• **Given instruction**
Update the entries below by replacing every "screenshot" with "screen capture" and keeping all other text unchanged. Leave the pictures out of your answer.

○ ○ ○

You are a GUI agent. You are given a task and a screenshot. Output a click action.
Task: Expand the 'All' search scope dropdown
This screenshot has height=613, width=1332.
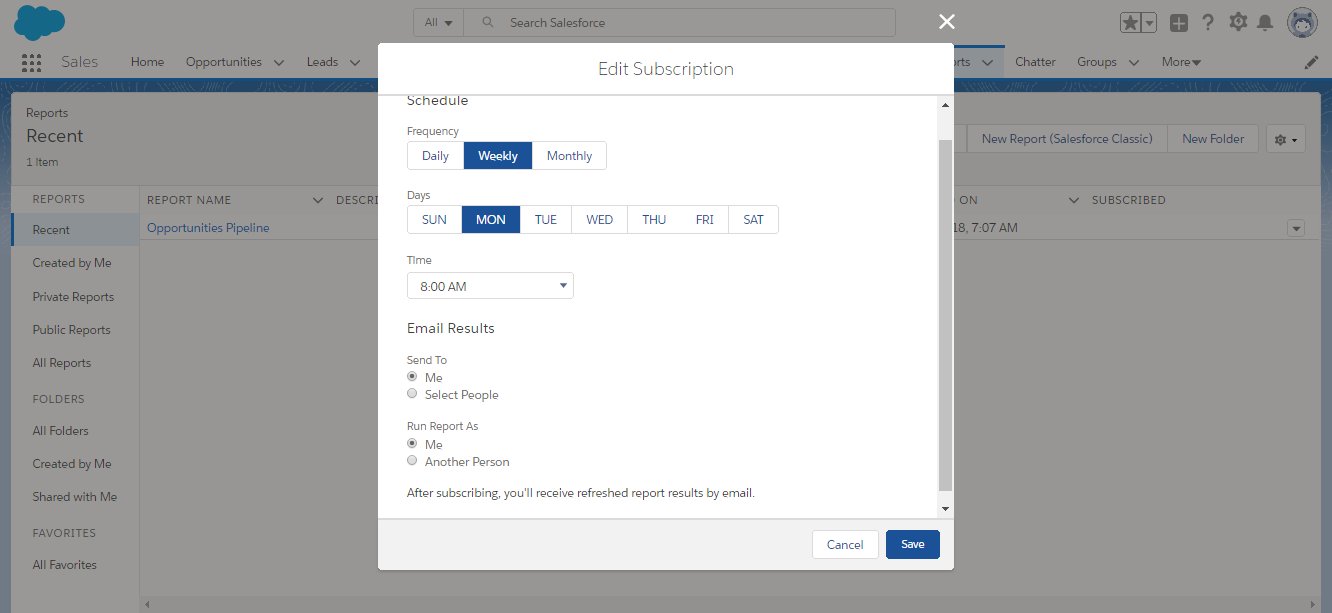(x=438, y=22)
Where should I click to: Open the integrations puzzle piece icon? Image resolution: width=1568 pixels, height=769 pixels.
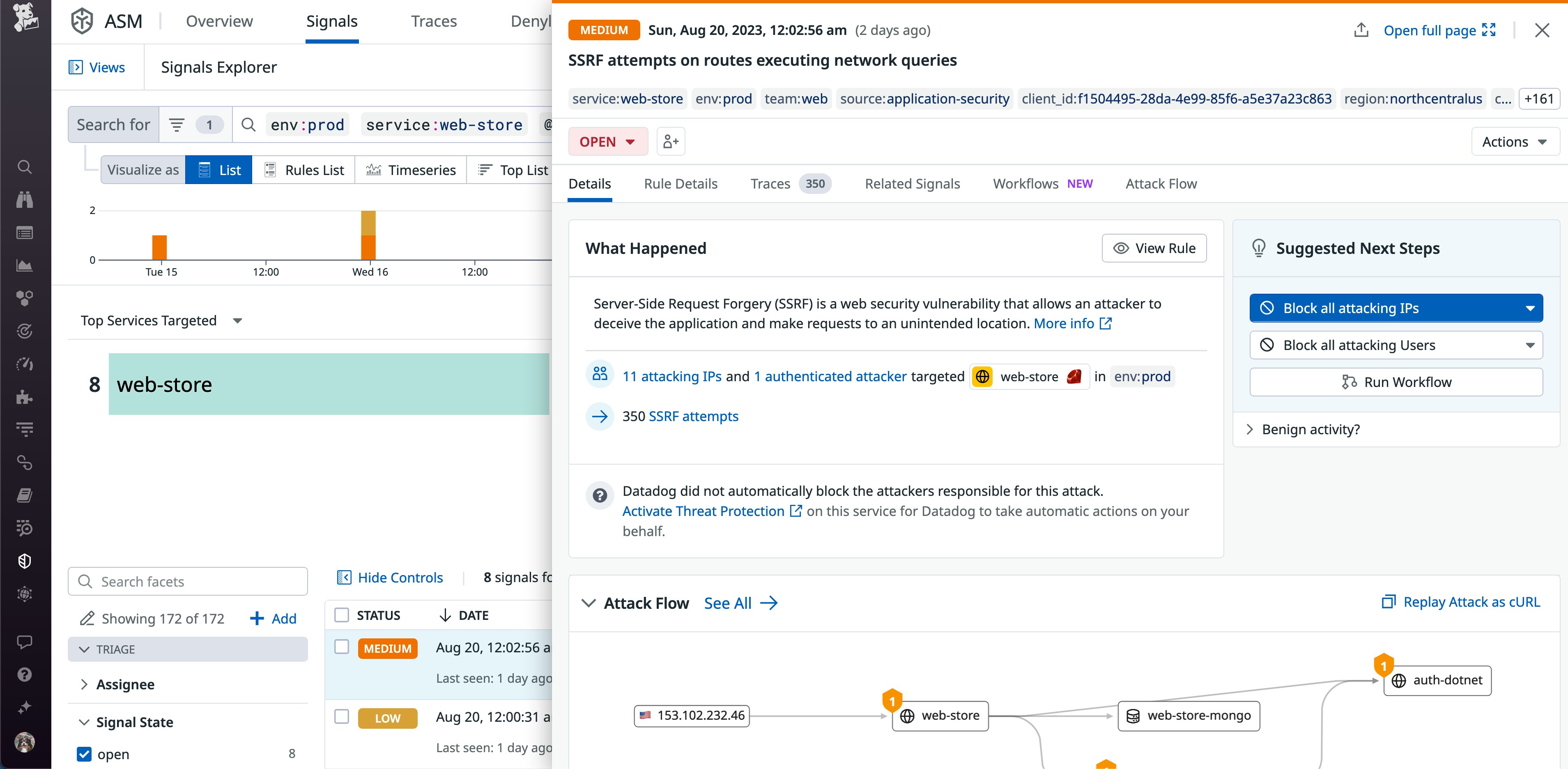point(24,397)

○ ○ ○

• **Task output**
You are a GUI agent. You are given a task and a screen capture. Output a click action.
Task: Expand the 'All' search scope dropdown
This screen capture has height=613, width=1332.
(x=438, y=22)
Where should I click to: Open the integrations puzzle piece icon? Image resolution: width=1568 pixels, height=769 pixels.
point(24,397)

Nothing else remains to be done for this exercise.